Why did Jehovah decree the extermination of the Canaanites?
The historical account shows that the populations of the Canaanite cities conquered by the Israelites were subjected to complete destruction. (Numbers 21:1-3, 34, 35; Josh. 6:20, 21; 8:21-27; 10:26-40; 11:10-14) This fact has been used by some critics as a means for depicting the Hebrew Scriptures, or “Old Testament,” as imbued with a spirit of cruelty and wanton slaughter. The issue involved, however, is clearly that of whether God’s sovereignty over the earth and its inhabitants is acknowledged or not. He had deeded over the right of tenure of the land of Canaan to the ‘seed of Abraham,’ doing so by an oath-bound covenant. (Gen. 12:5-7; 15:17-21; compare Deut. 32:8; Acts 17:26.) But more than a mere eviction or dispossessing of the existing tenants of that land was purposed by God. His right to act as “Judge of all the earth” (Gen. 18:25) and to decree the sentence of capital punishment upon those found meriting it, as well as his right to implement and enforce the execution of such decree, was also involved.

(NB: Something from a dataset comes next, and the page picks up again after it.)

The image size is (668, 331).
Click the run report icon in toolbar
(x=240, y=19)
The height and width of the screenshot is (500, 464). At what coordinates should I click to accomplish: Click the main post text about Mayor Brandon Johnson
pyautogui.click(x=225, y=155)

The justness of God’s prophetic curse on Canaan found full confirmation in the conditions that had developed in Canaan by the time of the Israelite conquest. Jehovah had allowed 400 years from Abraham’s time for the ‘error of the Amorites to come to completion.’ (Gen. 15:16.) The fact that Esau’s Hittite wives were “a source of bitterness of spirit to Isaac and Rebekah” to the extent that Rebekah had ‘come to abhor her life because of them’ is certainly an indication of the badness already manifest among the Canaanites. (Gen. 26:34, 35; 27:46) During the centuries that followed, the land of Canaan became saturated with detestable practices of idolatry, immorality, and bloodshed. The Canaanite religion was extraordinarily base and degraded, their “sacred poles” evidently being phallic symbols, and many of the rites at their “high places” involving gross sexual excesses and depravity. (Exodus 23:24; 34:12, 13; Numbers 33:52; Deut. 7:5) Incest, sodomy, and bestiality were part of ‘the way of the land of Canaan’ that made the land unclean and for which error it was due to “vomit its inhabitants out.” (Leviticus 18:2-25) Magic, spellbinding, spiritism, and sacrifice of their children by fire were also among the Canaanites’ detestable practices.—Deut. 18:9-12.
Baal was the most prominent of the deities worshiped by the Canaanites. (Judges 2:12, 13; compare Judges 6:25-32; 1 Kings 16:30-32.) The Canaanite goddesses Ashtoreth (Judges 2:13; 10:6; 1 Samuel 7:3, 4), Asherah, and Anath are presented in an Egyptian text as both mother-goddesses and as sacred prostitutes who, paradoxically, remain ever-virgin (literally, “the great goddesses who conceive but do not bear”). Their worship apparently was invariably involved with the services of temple prostitutes. These goddesses symbolized the quality not only of sexual lust but also of sadistic violence and warfare. Thus, the goddess Anath is depicted in the Baal Epic from Ugarit as effecting a general slaughter of men and then decorating herself with suspended heads and attaching men’s hands to her girdle while she joyfully wades in their blood. The figurines of the goddess Ashtoreth that have been discovered in Palestine are of a nude woman with rudely exaggerated sex organs. Of their phallic worship, archaeologist W. F. Albright observes that: “At its worst, . . . the erotic aspect of their cult must have sunk to extremely sordid depths of social degradation.”—Archaeology and the Religion of Israel, 1968, pp. 76, 77; see ASHTORETH; BAAL.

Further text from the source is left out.